Un cap à 60 dollars qui redevient plausible
Le scénario avancé par des analystes de Citigroup, dont Francesco Martoccia, remet une borne clé sur la table: un Brent autour de 60 $ le baril d’ici la fin de l’année. Leur lecture: les perturbations liées au détroit d’Ormuz s’atténuent, le marché pétrolier mondial se rééquilibre et le physique s’est affaibli. Autrement dit, les fondamentaux s’éloignent d’une tension durable et les prix subissent une pression baissière.
Ormuz se normalise, le physique s’assouplit
La clé se situe sur les flux. Le trafic maritime dans le détroit d’Ormuz progresse vers une situation plus fluide, avec un rétablissement des principales voies d’expédition. Cette normalisation desserre les contraintes d’approvisionnement à court terme, permet aux raffineurs de reconstituer des stocks et réduit le besoin de solutions alternatives plus coûteuses. En parallèle, Citi souligne que la demande chinoise ne montre pas d’accélération nette et que la baisse des stocks mondiaux a été moins marquée qu’attendu. Le tout ouvre la voie à un risque de surproduction dans les prochains mois.
La prudence gagne les grandes maisons
Au-delà de Citi, d’autres acteurs financiers convergent vers une approche prudente. Goldman Sachs estime que le marché pourrait revenir à un état de surabondance, porté par l’apaisement des tensions autour de l’Iran et la reprise des flux via Ormuz.

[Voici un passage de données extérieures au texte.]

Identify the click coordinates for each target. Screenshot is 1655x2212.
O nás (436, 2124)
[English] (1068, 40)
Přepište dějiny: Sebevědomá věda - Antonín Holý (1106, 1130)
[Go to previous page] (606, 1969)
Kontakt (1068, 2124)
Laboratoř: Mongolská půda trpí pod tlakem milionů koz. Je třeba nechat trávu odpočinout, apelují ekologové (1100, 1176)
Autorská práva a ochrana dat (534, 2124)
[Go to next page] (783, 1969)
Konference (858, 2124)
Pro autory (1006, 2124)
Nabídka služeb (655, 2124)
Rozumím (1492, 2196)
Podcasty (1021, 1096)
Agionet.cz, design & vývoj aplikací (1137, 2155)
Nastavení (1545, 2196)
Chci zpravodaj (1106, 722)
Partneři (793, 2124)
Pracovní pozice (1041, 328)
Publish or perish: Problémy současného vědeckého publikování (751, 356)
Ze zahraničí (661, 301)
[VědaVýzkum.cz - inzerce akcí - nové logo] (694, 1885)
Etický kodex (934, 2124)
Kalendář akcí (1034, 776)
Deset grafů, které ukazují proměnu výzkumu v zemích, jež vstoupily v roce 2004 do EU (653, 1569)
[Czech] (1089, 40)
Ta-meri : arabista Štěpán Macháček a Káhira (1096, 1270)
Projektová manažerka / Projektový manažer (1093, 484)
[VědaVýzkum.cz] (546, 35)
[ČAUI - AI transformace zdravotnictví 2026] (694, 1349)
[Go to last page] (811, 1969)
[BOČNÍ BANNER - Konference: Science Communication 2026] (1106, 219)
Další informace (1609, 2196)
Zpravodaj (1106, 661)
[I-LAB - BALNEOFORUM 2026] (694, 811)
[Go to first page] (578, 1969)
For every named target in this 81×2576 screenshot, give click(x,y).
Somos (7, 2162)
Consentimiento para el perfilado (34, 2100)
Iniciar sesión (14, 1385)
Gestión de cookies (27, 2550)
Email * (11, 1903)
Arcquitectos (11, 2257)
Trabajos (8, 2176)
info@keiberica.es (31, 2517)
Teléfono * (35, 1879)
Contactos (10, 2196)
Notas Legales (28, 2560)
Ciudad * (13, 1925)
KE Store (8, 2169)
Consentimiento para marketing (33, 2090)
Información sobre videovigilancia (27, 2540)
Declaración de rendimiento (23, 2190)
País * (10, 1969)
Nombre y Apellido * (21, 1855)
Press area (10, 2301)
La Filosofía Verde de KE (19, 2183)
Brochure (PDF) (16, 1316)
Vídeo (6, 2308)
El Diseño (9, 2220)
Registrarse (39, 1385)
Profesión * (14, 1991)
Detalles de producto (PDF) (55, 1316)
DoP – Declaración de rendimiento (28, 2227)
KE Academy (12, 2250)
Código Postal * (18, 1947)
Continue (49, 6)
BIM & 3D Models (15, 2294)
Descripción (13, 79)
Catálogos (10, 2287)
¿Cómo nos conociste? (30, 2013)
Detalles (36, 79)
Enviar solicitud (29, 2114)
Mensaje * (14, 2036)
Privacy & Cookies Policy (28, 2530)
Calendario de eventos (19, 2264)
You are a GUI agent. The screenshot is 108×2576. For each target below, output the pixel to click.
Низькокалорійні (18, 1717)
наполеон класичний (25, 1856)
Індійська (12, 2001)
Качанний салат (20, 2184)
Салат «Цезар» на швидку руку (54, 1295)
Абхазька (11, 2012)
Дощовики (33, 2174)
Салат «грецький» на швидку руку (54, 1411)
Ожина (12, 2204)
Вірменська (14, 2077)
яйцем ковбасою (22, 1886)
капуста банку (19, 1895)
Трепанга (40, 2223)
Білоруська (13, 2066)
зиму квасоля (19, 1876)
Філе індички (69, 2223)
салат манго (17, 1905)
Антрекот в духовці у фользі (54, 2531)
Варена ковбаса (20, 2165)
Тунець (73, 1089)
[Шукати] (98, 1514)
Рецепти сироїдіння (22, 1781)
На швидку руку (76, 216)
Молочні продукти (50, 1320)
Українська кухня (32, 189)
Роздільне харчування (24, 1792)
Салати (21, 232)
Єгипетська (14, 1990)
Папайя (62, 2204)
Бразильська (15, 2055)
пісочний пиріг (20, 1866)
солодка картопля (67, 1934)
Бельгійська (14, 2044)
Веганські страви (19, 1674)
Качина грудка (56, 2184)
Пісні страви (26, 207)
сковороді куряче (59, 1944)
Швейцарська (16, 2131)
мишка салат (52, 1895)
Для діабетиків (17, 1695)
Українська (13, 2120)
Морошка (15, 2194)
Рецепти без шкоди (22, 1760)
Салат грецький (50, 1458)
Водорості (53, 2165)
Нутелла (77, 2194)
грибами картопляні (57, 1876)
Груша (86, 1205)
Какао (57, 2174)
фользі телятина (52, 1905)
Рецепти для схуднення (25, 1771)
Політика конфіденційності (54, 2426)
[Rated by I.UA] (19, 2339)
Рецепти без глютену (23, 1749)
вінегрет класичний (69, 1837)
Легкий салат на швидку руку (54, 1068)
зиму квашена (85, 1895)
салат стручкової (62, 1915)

À court terme, la volatilité peut persister, le temps que les assurances maritimes s’ajustent et que les derniers goulets d’étranglement se résorbent. Mais la hausse des volumes expédiés suggère que les armateurs jugent les risques gérables.
Ce que cela change pour la France
Pour l’Hexagone, un Brent en retrait influence les coûts des carburants, le budget des ménages et les charges des transporteurs. Le lien n’est pas mécanique: il dépend des marges de raffinage, du coût du fret, du taux de change et de la fiscalité. Néanmoins, un pétrole moins cher a historiquement contribué à atténuer la composante énergie de l’inflation et à soulager la facture à la pompe, avec un décalage temporel. Les distributeurs ajustent leurs grilles au rythme des approvisionnements et des rotations de stocks.
- Moins de tension sur l’approvisionnement réduit les primes de risque et facilite la planification logistique.
- Un marché physique plus abondant pèse sur les prix de cession aux raffineries et, en aval, sur les tarifs de distribution.
- La transmission aux consommateurs reste progressive et dépend de facteurs locaux (fiscalité, coûts opérationnels).
Un rappel: le baril n’est qu’un tiers de l’équation finale
Le prix du pétrole brut ne se traduit pas à l’identique sur la facture française. Entre les coûts de transformation, le transport, la distribution et la fiscalité, la part du baril n’explique qu’une fraction du prix final payé. Cette structure amortit les chocs, à la hausse comme à la baisse, mais crée aussi des écarts de rythme entre le marché mondial et les tarifs affichés sur le territoire.
Tableau de lecture du scénario Citi
| Élément | Indication |
|---|---|
| Prix visé du Brent | ≈ 60 $ le baril |
| Horizon | Fin d’année |
| Moteurs | Normalisation à Ormuz, marché physique affaibli, demande chinoise sans reprise marquée |
| Risque clé | Retour possible d’une surproduction |
À surveiller
La trajectoire des expéditions au Moyen-Orient, l’appétit des raffineries pour reconstituer des stocks, et la dynamique de la demande asiatique seront déterminants. Si la détente géopolitique se confirme et que les fondamentaux restent souples, le seuil des 60 $ devient cohérent avec une phase de marché plus abondante. Pour les acteurs français, l’enjeu est d’anticiper la courbe d’ajustement: sécuriser les approvisionnements, arbitrer les achats et calibrer les prix en gardant à l’esprit que la transmission jusqu’au consommateur final n’est jamais instantanée.